The meeting of a hundred women on Triglav (2.864 m) is traditional annual event. Photo: Stane Klemenc

Slovenia has a population of two million people. Similarly to other modern societies, the country has been facing demographic issues, such as ageing, and low birth rate.

Slovenia’s population is slowly declining. Families used to be quite large, but have been growing smaller over recent decades. Both birth and mortality rates have decreased, and there has been growing concern about lower birth rates. The year 1993 was the first to see a negative demographic trend.
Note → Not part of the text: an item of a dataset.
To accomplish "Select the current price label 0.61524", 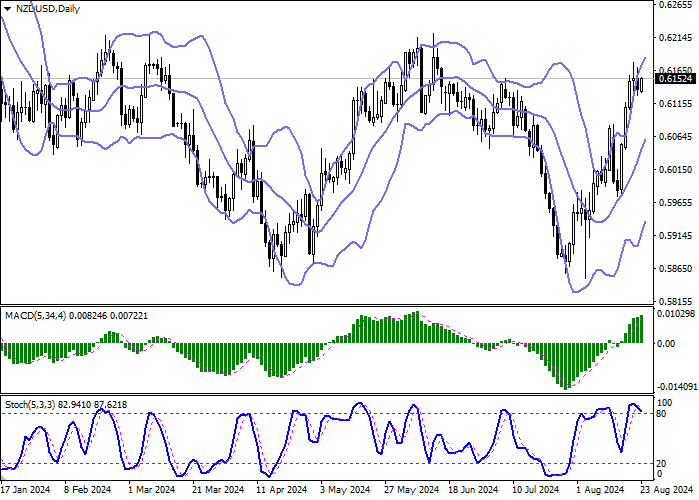I will coord(676,79).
Since 1993 the population of Slovenia has been increasing only due to immigration, while the birth rate has been negative since 1993. In 2009, 21,856 children were born (1.53 children per woman), and 18,750 persons died. Fortunately, the mortality rate among infants is low (2.4 per 1,000 live births in 2009). It is notable that many children in Slovenia are born outside wedlock – some to single mothers, and others to unmarried couples. With regard to the status of such couples and their offspring, no particular distinctions apply.

Between 250,000 and 400,000 Slovenes (depending on whether second and subsequent generations are counted) live outside the country, in other continents and in EU countries.

Slovenia took last place among EU countries in 2009 with 3.2 marriages per 1000 population. The divorce rate per 1000 population is 1.1. Only in Italy and Ireland was the divorce rate lower than in Slovenia.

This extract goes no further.